- Task: Take the records below and extract, word for word, the lines from the one containing "Task: Collapse the Year dropdown" through the final line, inclusive. Omit pictures.
BEGIN Available records
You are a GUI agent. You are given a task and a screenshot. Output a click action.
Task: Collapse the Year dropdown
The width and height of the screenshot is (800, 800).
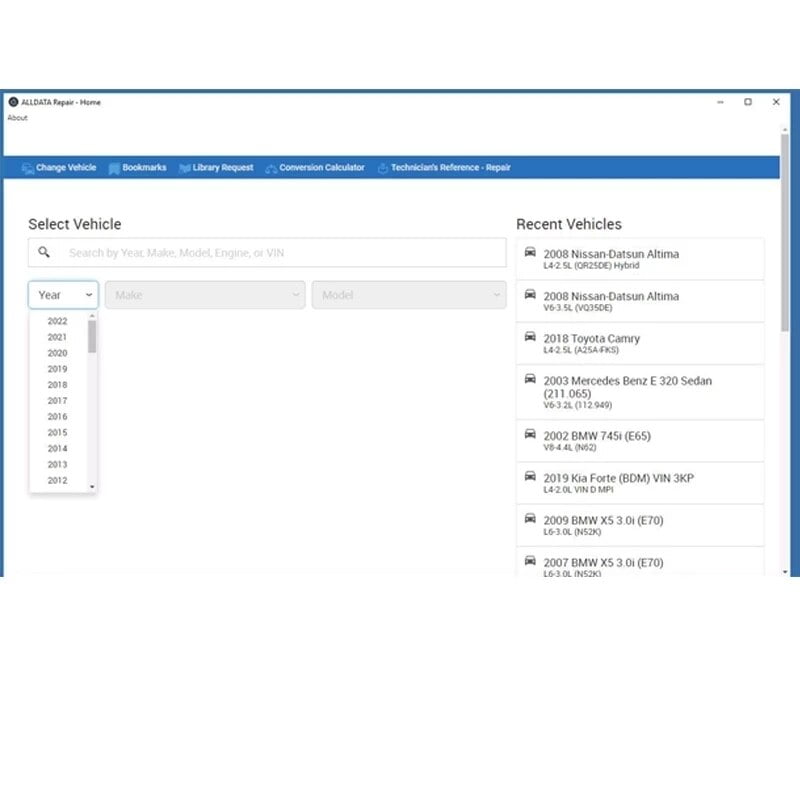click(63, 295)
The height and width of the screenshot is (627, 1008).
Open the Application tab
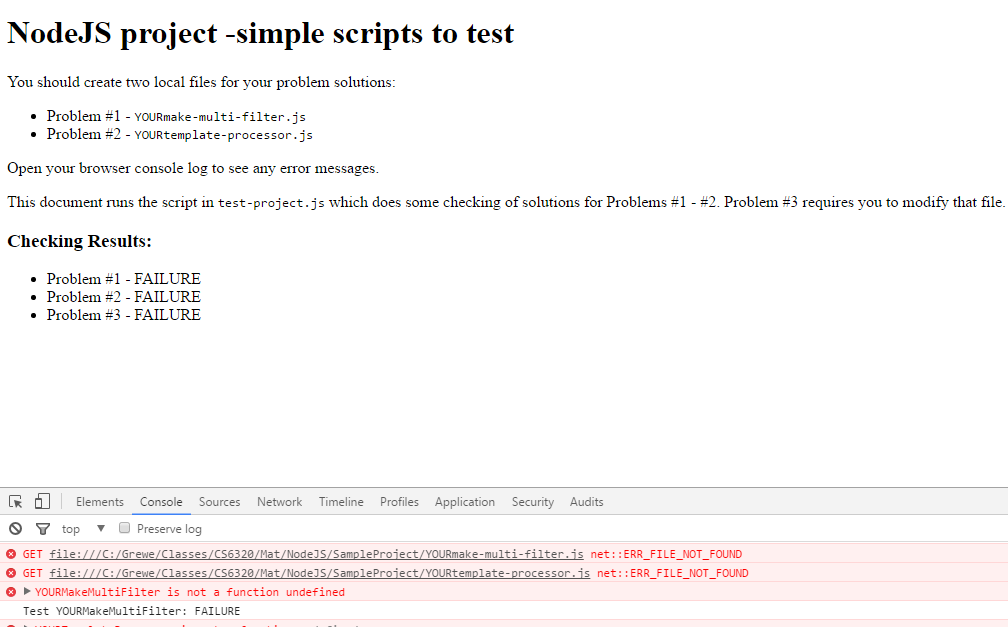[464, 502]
END Available records
- Response area:
Task: Collapse the Year dropdown
The width and height of the screenshot is (800, 800).
click(63, 295)
The height and width of the screenshot is (627, 1008).
Open the Application tab
[464, 502]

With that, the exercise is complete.